Separating the Story from the Telling
I tell stories for a living, mostly on behalf of companies eager to convey their brand promise to others.
Many companies struggle to get their message across. They create materials that are uninspired, disorganized, confusing or just plain ugly. They present too much content with too little structure, yielding one inpenetrable page or screen after another. And when that happens, they alienate employees and customers alike.
They wreak havoc unintentionally, eager to reap the benefits of storytelling but unclear on how to do it well. It is my job to show them the way.
The way, it turns out, is to separate the story from the telling.
There is nothing more important to storytelling than the story itself. What makes brand stories effective:
• Make your point in one sentence. Think about the person who retells your story after reading, viewing or experiencing it. Your point needs to crystal clear, so that the message that matters is the one that gets texted or tweeted.
• Identify your audience. Know what excites them, and what keeps them awake at night. Find ways to make your story relatable by connecting your brand attributes to their wants and needs. Where possible, make your story about them, not you.
• Establish your goals. Be very clear about what outcome you desire from a story well told. A transaction. A decision. A relationship. Whatever it is, make it measurable so you can assess whether your story is doing its job.
Consider starting fresh — sanding to bare wood rather than painting over layers of weathered storytelling elements. Get all of your ideas onto the table and remove those that don't support your point. Organize what's left so that one idea flows into another, with emphasis on how your story begins and ends.
At the beginning your audience will be most attentive. If you fail to hold their interest, you may never get them back. Your ending is equally important. This is where you complete your mission, achieving whatever outcome you defined at the start. Ideally there are multiple paths between start and finish, providing flexibility to suit your audience's needs.
Your goal is a storyboard or outline, undesigned and unembellished. That comes next.
How will you tell your story? Stories need not be confined to words. Add zest by blending ingredients that add serendipity to storytelling:
At the same time, consider which platforms best support your story and objectives:
- Responsive web
- Native app
- Interactive touchscreen
- Social media post
Each platform has strengths and weaknesses. Apps offer flexibility but require downloaded software. Responsive websites are easy to access but harder to differentiate from one another. (Scrollmotion's new Ingage platform combines the benefits of apps and websites. Check it out.) It may require several formats to suit your objectives — short-form, long-form, broadcast, narrowcast, active, passive, presented, self-guided, and more.

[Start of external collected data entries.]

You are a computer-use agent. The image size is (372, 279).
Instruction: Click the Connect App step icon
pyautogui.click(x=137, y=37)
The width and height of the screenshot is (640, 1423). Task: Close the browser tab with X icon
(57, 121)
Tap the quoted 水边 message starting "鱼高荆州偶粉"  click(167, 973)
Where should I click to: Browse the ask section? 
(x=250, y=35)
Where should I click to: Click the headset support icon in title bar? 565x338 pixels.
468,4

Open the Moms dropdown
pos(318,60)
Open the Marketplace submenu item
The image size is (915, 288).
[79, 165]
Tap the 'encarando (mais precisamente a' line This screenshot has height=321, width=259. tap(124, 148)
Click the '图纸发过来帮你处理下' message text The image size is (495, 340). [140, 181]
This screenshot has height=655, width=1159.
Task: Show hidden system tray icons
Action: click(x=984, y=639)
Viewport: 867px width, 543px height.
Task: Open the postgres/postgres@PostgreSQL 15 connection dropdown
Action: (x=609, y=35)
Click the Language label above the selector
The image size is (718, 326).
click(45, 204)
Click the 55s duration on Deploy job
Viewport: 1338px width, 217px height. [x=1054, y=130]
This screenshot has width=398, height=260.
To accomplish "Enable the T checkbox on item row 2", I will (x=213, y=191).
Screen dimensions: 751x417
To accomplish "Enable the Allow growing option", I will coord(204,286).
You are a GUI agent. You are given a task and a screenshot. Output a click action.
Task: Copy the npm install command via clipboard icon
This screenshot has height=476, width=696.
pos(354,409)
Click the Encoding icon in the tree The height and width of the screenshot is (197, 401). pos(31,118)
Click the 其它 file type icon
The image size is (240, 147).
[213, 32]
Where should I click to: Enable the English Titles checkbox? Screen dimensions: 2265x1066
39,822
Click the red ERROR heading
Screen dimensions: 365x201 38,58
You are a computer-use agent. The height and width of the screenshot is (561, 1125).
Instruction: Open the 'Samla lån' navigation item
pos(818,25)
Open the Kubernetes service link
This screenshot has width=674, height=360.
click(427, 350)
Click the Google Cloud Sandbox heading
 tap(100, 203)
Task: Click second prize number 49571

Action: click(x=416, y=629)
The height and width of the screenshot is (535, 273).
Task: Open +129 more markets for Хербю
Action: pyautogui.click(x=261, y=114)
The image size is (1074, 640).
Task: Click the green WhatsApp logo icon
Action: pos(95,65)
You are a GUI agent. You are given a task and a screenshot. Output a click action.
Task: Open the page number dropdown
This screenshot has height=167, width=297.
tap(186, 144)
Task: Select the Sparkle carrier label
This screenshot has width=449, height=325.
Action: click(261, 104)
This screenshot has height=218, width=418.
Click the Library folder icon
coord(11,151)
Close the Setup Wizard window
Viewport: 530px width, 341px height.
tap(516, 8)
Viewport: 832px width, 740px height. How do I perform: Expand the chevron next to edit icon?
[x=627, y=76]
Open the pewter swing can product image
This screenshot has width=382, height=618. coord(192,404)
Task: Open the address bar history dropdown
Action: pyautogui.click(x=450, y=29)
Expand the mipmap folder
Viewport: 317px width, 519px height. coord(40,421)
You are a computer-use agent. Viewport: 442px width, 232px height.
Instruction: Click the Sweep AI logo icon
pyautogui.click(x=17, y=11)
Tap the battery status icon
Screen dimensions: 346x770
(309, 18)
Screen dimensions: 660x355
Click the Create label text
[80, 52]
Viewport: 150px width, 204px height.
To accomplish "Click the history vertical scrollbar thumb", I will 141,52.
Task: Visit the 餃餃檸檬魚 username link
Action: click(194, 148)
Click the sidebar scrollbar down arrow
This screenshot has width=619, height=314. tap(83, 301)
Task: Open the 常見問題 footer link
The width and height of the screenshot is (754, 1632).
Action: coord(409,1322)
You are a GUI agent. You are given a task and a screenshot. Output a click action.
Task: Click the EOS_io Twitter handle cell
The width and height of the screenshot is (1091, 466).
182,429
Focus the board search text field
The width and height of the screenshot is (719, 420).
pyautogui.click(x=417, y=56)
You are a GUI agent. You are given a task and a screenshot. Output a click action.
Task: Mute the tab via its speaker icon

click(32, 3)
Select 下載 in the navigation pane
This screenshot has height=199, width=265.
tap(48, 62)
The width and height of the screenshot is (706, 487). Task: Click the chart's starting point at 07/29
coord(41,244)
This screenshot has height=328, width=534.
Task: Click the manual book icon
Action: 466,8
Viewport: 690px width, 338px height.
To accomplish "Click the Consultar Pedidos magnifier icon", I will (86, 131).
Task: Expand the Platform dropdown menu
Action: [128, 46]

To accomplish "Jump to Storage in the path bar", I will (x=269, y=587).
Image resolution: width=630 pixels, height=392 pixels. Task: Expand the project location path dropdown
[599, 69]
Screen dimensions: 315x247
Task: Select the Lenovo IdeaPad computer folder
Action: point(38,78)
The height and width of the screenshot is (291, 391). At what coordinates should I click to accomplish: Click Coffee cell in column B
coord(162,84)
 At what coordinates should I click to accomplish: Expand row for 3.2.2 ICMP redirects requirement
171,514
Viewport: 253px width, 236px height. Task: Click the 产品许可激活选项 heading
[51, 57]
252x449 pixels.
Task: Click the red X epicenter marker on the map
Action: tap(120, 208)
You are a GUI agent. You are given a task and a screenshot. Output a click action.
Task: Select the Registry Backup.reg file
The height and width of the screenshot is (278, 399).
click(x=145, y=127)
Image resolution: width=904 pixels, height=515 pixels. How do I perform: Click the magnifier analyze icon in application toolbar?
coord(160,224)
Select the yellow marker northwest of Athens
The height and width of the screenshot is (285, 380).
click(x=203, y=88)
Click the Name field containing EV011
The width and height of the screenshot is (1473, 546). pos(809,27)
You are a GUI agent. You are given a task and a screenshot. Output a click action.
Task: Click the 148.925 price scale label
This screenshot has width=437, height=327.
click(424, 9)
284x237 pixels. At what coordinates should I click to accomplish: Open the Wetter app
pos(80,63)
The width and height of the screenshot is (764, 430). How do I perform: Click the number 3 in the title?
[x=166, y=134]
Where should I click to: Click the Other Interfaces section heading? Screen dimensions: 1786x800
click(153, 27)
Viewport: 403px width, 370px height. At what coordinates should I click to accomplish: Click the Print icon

The way you tell your story matters.
But the story you tell matters more.
Story and telling are paired like food and wine to bring out the best in each other. The food selection drives the wine selection, just as the story drives the telling. Through effective storytelling, companies of all sizes have the potential to raise awareness, answer questions, build relationships and sell more products and services.
Now that's a story worth telling.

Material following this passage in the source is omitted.